● **THE PROBLEM**: Write what follows in the surfboard design Q&A, starting after its final sentence.

● **PASSAGE GIVEN**:
╭──

Spiral vee refers to the way in which the area of the bottom behind the vee --(created in part by the double concave)--becomes flat as it leaves the vee and exits the tail. That is to say--the vee does not extend right through the tail---it is not continuous. Continuous vees tend to track/creating problems with direction changes--whereas spiral vees do not. Also--converting the vee into a flat area behind the back fin has the effect of creating extra tail lift (rocker). This extra lift helps facilitate late takeoffs, and makes the board looser--with a negligible reduction in drive.

4. Why is the tail so thick?
Tail thickness is deliberately chunky for 2 reasons.
  1. Maintaining thickness distribution for better all round flotation.
  2. To help keep the board up on top of the water as its surfed---so it doesn’t "bog down" in slow sections or in small gutless surf.
5. Why does it have a concave?
The single into double concave bottom makes the board faster. This is because the water flowing first through the single concave, is compressed into the narrower double concaves---in turn lifting the board and reducing friction. Concaves also contribute to speed by creating a fine air pocket of bubbles between the water and surfboard bottom---thereby reducing friction/drag.

╰──

(Word and element pointing listing)

╭──

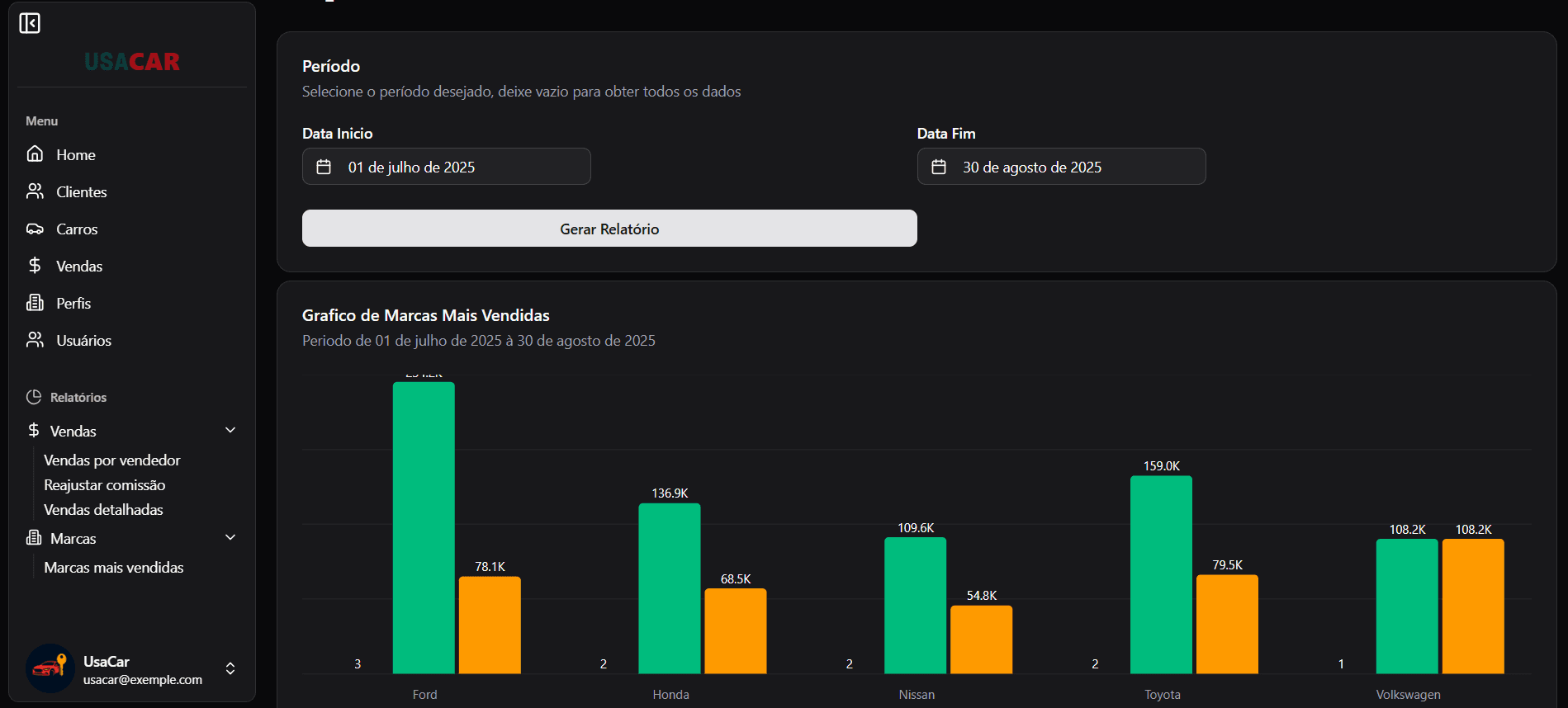Click the Perfis building icon
The height and width of the screenshot is (708, 1568).
[35, 303]
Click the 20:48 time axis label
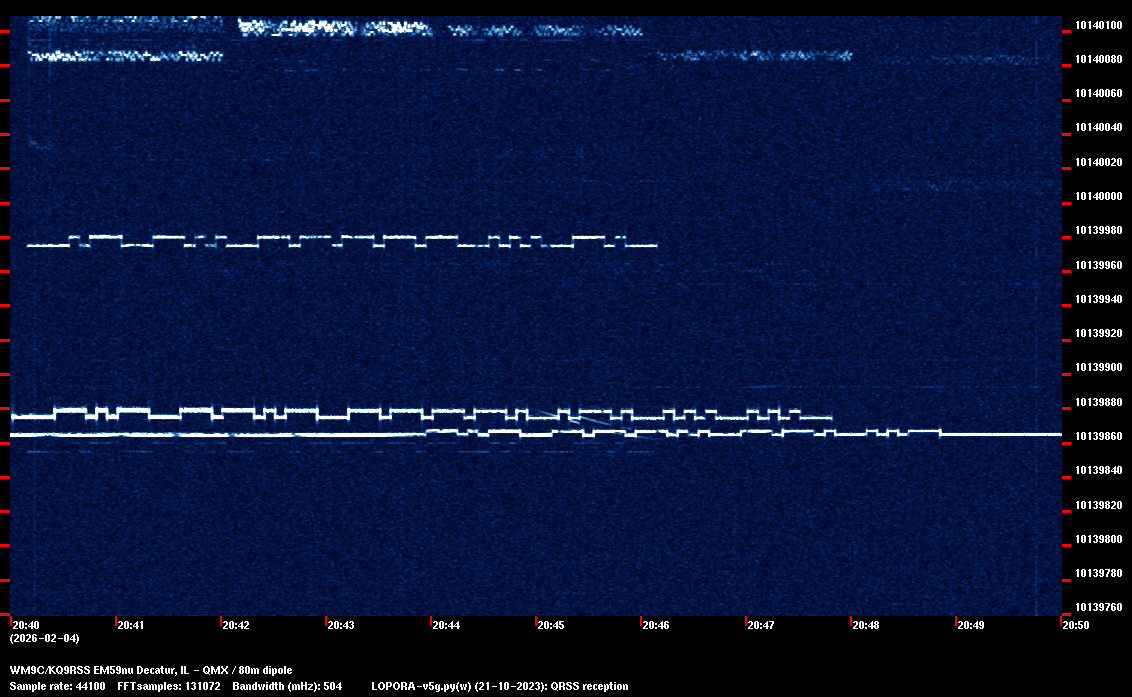1132x697 pixels. coord(866,625)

╰──

● **REPLY**:
The V-SKATE has a touch less volume than the WATERSKATE -- between 4%-6% -- however in practice this is barely a just noticeable difference. Therefore -- if you are trying to decide between the two, the variable of flotation should not be weighted too highly. Here is what we generally recommend for various weights. Experienced surfers may wish to ride shorter than this. These are general recommendations only. Grant will carefully assess your situation with you at time of ordering.

Weight /length ratio:
75/80kg: 6'4", 6'6"
80/90kg: 6'6"‚ 6'8"
90/95kg: 6'8"‚ 6'10"
95/100kg: 6'10"‚ 7'0"
100/110kg: 7'0"‚ 7'4"
110/120kg: 7'6"‚ 8'0"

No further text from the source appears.